▶ WORK INSTRUCTIONS
Only these lines of the data below are wanted: the one with "Expand options chevron on second post", the one with "You are a computer-use agent. The width", and any lines between them, each repeated exactly.

==== DATASET

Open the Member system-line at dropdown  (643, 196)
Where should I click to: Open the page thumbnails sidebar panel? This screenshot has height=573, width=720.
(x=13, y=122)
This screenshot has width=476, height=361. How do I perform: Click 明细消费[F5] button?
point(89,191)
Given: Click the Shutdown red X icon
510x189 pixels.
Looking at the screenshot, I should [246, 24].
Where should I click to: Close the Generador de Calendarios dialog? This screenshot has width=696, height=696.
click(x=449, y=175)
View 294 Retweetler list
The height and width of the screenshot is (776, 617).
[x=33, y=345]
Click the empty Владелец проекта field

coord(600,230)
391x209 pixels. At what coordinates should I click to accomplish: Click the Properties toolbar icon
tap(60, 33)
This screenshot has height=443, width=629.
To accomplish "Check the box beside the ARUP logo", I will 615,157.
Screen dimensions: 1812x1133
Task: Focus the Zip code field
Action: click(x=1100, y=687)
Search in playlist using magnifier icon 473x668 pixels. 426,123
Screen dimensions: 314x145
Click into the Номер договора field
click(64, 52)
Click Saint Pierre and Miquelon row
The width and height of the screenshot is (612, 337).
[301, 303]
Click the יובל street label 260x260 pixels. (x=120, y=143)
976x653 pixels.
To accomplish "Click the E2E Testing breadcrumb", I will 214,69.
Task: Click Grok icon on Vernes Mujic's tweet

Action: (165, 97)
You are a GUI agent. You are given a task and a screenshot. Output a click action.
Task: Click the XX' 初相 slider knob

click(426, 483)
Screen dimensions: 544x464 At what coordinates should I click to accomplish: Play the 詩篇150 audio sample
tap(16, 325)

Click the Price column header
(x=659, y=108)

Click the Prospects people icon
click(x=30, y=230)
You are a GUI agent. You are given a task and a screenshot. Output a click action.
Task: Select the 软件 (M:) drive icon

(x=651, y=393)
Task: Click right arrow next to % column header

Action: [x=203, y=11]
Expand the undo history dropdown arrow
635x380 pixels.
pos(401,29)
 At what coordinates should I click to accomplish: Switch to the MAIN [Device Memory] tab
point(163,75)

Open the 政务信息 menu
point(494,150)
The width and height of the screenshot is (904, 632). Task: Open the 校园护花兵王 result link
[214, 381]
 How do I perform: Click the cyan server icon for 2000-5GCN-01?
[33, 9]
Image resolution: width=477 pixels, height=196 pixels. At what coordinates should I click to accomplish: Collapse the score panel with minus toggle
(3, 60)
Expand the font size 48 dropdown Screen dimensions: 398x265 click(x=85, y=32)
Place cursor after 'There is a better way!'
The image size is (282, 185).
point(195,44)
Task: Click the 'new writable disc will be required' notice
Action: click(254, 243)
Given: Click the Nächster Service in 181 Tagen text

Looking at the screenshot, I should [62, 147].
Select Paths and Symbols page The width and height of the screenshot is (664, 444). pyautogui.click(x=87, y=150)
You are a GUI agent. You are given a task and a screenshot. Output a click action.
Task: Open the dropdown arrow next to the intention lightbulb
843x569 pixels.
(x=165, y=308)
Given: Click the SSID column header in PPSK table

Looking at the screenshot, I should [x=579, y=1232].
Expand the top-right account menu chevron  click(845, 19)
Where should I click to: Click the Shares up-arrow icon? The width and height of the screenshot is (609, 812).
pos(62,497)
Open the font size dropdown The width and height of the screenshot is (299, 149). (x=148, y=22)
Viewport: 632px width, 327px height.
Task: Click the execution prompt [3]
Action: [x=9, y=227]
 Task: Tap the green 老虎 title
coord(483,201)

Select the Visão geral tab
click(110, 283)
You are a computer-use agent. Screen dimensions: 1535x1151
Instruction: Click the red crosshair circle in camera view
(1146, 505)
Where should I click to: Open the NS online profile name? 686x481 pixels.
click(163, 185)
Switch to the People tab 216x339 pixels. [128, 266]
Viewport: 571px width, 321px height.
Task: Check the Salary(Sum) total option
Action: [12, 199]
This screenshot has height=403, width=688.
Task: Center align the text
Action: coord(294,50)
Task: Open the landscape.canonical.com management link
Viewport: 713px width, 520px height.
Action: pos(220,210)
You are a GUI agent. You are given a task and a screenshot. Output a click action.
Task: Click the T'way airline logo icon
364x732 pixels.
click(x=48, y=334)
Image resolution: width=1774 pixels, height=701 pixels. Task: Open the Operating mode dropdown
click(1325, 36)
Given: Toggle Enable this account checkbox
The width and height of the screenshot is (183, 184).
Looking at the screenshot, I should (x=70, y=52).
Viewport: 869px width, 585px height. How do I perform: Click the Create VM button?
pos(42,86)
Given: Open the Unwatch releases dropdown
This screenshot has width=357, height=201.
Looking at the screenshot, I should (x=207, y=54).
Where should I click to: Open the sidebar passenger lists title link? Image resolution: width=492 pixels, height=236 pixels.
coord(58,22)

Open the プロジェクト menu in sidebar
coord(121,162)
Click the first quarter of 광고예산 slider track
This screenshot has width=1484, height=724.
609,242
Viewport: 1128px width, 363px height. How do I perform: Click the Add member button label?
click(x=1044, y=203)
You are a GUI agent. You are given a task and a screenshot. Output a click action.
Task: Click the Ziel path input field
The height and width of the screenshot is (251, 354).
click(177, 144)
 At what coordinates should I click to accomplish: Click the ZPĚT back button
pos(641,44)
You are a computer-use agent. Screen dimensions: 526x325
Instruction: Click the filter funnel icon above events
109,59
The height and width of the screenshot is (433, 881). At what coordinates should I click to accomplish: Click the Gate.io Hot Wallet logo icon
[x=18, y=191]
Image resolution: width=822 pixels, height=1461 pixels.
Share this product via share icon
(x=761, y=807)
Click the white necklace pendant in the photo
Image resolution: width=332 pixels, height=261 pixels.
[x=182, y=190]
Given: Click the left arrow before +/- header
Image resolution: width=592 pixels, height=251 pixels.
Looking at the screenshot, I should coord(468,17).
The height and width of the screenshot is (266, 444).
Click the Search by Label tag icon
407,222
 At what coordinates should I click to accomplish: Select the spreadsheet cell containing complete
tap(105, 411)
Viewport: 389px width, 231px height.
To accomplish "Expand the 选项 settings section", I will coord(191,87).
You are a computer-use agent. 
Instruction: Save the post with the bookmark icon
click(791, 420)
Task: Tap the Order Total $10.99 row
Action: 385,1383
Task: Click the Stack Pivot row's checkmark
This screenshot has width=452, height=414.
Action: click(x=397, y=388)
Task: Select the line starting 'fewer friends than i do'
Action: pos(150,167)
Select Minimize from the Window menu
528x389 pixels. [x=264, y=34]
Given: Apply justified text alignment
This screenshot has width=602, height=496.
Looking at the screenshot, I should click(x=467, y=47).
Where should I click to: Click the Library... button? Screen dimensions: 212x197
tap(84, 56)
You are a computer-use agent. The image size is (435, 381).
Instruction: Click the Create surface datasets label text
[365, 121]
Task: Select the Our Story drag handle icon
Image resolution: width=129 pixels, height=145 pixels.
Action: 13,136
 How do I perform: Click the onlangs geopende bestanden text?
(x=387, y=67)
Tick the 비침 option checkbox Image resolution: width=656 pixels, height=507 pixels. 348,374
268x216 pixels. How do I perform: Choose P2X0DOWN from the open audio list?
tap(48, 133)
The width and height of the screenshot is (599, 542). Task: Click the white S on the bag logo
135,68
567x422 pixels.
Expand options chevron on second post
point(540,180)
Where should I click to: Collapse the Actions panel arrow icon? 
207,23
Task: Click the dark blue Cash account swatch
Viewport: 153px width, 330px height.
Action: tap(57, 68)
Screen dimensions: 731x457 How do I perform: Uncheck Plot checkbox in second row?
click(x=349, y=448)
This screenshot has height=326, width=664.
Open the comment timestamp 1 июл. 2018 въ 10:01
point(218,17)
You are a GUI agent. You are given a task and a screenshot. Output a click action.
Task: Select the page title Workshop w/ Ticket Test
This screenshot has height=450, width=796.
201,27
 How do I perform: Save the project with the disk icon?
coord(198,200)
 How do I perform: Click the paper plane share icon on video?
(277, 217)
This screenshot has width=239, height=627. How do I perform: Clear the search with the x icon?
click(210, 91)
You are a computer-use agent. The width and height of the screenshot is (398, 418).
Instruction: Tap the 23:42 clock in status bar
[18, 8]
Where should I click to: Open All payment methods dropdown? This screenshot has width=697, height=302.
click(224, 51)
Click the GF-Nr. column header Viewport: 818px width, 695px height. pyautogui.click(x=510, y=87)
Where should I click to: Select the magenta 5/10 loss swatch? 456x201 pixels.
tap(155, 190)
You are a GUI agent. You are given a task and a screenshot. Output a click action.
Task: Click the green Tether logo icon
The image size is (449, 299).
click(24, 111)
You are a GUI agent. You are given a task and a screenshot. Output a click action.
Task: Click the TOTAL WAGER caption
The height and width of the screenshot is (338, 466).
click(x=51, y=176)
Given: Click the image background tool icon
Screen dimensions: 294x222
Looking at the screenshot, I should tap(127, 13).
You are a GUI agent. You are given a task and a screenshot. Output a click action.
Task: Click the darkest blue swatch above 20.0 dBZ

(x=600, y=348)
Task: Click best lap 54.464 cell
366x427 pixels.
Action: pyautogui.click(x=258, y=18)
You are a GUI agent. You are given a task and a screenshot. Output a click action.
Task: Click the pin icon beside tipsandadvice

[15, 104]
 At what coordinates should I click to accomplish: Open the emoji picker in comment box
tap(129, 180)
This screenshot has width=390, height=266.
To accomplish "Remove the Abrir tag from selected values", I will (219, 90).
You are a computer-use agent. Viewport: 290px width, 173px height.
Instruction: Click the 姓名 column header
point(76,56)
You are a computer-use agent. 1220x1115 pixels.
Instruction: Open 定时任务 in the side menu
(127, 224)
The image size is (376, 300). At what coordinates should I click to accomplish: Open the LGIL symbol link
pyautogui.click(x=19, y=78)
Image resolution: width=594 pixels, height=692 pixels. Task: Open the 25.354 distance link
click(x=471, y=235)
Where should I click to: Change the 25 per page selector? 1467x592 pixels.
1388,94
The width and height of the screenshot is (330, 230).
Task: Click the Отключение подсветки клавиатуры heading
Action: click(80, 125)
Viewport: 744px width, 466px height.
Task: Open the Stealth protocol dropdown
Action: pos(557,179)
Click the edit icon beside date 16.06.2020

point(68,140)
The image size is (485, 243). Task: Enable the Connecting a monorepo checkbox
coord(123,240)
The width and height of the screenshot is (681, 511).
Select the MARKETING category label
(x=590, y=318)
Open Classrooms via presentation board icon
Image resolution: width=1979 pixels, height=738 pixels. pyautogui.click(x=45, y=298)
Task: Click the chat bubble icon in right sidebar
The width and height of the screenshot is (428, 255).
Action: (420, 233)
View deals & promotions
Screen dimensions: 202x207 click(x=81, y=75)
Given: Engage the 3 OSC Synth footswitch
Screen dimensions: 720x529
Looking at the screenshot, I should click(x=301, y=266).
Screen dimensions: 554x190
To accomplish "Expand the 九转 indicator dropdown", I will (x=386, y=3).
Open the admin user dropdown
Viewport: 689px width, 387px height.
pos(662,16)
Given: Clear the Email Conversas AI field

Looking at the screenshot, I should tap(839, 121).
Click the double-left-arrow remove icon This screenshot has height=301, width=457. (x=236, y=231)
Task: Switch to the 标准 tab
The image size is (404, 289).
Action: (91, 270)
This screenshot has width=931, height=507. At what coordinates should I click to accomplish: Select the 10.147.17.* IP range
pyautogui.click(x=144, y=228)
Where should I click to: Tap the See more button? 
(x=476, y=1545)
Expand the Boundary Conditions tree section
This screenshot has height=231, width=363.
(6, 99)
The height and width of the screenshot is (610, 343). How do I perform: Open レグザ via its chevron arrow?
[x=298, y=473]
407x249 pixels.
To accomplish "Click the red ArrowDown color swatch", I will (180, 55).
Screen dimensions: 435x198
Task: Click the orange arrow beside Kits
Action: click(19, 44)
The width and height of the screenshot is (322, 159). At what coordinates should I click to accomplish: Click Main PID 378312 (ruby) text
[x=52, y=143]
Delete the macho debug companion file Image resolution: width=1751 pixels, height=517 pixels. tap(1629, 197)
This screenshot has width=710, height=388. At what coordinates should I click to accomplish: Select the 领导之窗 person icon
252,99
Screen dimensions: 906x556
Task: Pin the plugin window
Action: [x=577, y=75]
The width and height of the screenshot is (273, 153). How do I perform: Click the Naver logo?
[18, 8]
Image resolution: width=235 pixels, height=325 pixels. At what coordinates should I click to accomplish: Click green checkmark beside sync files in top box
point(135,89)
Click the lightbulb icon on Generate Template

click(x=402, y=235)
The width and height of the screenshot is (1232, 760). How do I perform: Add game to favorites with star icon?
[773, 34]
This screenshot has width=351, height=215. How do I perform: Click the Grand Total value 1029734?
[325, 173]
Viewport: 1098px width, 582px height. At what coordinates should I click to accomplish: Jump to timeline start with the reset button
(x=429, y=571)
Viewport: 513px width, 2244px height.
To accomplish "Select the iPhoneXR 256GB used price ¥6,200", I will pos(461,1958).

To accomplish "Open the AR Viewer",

========

▶ TASK RESPONSE
Expand options chevron on second post
point(540,180)
Where should I click to: Collapse the Actions panel arrow icon? 
207,23
Task: Click the dark blue Cash account swatch
Viewport: 153px width, 330px height.
Action: tap(57, 68)
Screen dimensions: 731x457 How do I perform: Uncheck Plot checkbox in second row?
click(x=349, y=448)
This screenshot has height=326, width=664.
Open the comment timestamp 1 июл. 2018 въ 10:01
point(218,17)
You are a GUI agent. You are given a task and a screenshot. Output a click action.
Task: Select the page title Workshop w/ Ticket Test
This screenshot has height=450, width=796.
201,27
 How do I perform: Save the project with the disk icon?
coord(198,200)
 How do I perform: Click the paper plane share icon on video?
(277, 217)
This screenshot has width=239, height=627. How do I perform: Clear the search with the x icon?
click(210, 91)
You are a computer-use agent. The width and height of the screenshot is (398, 418).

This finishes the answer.